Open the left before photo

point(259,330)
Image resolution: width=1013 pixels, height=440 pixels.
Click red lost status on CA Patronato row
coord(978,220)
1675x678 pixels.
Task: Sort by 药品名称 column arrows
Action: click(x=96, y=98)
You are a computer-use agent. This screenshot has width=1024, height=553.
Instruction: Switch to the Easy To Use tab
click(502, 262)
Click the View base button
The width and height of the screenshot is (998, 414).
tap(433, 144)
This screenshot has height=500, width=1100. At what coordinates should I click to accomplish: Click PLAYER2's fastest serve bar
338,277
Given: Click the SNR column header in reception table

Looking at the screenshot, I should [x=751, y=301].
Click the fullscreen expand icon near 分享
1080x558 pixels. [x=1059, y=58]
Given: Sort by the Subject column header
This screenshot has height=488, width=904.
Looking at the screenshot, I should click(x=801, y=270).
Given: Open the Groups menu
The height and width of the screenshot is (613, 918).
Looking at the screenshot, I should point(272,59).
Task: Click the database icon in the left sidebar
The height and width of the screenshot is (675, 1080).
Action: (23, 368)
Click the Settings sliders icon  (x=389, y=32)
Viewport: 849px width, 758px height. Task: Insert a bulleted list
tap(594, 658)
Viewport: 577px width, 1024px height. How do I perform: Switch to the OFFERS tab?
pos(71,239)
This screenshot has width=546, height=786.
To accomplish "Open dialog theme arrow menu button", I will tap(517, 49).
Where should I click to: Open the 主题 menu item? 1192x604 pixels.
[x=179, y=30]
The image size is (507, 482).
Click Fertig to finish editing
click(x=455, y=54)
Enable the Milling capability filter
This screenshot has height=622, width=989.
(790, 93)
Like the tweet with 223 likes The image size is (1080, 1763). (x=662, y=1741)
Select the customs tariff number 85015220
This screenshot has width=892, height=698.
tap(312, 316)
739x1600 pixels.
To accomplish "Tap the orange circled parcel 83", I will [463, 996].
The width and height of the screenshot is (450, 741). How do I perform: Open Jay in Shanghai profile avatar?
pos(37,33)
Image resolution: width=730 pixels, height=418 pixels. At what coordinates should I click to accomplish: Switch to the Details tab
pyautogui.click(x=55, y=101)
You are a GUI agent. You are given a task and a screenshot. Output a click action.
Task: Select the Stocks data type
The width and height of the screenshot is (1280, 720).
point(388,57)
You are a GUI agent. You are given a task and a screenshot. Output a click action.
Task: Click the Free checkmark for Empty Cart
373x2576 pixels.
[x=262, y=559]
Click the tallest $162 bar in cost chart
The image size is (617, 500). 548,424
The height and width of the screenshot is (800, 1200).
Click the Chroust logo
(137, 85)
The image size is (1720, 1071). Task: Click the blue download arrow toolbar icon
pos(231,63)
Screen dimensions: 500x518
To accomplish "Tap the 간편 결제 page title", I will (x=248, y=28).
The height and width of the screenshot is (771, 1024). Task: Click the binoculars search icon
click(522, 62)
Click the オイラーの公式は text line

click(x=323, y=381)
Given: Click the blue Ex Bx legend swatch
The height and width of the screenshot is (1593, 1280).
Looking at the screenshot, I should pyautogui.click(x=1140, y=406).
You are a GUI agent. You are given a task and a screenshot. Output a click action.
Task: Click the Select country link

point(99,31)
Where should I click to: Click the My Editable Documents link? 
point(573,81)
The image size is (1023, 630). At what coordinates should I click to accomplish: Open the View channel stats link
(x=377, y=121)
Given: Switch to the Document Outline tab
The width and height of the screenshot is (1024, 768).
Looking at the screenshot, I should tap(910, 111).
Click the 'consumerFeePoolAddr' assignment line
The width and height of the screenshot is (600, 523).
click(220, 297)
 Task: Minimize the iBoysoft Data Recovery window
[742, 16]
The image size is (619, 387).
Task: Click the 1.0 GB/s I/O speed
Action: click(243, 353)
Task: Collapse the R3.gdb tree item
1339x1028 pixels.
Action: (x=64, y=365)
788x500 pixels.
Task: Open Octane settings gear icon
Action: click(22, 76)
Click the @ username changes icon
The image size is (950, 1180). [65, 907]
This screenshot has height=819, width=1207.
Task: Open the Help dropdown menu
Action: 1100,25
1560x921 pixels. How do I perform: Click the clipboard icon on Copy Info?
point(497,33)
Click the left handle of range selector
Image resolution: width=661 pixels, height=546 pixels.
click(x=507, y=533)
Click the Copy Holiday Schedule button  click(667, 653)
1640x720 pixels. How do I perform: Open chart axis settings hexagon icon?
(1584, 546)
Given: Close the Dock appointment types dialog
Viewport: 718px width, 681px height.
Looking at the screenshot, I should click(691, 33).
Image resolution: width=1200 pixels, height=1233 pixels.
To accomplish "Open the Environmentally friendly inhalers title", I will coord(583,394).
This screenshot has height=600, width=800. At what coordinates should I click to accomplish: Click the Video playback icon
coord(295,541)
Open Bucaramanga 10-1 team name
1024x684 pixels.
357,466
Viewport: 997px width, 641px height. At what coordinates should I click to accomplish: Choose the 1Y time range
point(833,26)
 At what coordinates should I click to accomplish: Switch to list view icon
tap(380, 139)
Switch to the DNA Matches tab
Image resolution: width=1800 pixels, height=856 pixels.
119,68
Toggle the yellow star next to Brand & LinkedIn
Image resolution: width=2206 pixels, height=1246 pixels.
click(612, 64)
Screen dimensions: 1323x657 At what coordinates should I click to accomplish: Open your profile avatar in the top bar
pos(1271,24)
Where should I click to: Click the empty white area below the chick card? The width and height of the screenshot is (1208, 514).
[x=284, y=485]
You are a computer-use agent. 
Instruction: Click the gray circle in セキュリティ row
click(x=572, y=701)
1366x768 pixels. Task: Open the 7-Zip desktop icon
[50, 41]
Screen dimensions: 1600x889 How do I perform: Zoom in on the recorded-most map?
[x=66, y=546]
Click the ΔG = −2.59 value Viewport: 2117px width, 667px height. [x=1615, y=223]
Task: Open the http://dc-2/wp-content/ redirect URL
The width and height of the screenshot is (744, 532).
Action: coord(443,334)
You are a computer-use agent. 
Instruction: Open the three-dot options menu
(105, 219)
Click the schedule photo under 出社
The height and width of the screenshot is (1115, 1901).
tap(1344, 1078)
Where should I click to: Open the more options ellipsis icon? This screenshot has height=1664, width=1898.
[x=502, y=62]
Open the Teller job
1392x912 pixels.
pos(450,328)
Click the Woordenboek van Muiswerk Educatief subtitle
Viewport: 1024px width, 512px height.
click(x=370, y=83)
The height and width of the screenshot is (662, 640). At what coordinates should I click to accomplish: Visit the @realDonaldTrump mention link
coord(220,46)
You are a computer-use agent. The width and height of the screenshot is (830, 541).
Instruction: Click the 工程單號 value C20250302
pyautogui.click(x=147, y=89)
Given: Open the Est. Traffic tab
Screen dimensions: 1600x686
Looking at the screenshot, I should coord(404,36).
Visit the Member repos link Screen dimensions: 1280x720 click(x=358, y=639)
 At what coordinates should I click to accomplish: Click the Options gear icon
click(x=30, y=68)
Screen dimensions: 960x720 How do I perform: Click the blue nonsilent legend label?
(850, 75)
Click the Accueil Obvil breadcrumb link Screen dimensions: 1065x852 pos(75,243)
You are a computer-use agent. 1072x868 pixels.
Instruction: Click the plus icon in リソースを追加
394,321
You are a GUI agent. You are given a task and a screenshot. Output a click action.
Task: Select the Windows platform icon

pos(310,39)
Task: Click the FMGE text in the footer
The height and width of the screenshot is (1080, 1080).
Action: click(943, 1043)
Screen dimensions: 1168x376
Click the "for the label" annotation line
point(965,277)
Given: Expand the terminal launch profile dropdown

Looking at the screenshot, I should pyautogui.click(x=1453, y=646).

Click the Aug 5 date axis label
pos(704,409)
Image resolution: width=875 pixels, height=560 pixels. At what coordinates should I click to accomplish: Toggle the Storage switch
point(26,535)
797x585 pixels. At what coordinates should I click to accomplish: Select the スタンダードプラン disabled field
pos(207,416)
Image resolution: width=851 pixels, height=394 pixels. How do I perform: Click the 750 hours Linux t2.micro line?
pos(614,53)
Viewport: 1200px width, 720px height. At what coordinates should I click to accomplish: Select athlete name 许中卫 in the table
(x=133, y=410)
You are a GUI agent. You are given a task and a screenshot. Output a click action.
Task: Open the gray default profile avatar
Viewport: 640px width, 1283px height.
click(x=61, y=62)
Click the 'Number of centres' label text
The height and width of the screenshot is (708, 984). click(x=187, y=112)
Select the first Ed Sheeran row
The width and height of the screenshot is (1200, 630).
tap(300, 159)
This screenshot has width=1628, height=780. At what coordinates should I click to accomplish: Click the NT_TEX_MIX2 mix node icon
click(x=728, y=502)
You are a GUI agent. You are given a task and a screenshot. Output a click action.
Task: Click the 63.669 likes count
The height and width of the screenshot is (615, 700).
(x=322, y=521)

|---|

## [EXERCISE INSTRUCTIONS]
Locate and copy each line in the data above that includes the word "dialog".

## [EXERCISE RESULT]
To accomplish "Open dialog theme arrow menu button", I will tap(517, 49).
Given: Close the Dock appointment types dialog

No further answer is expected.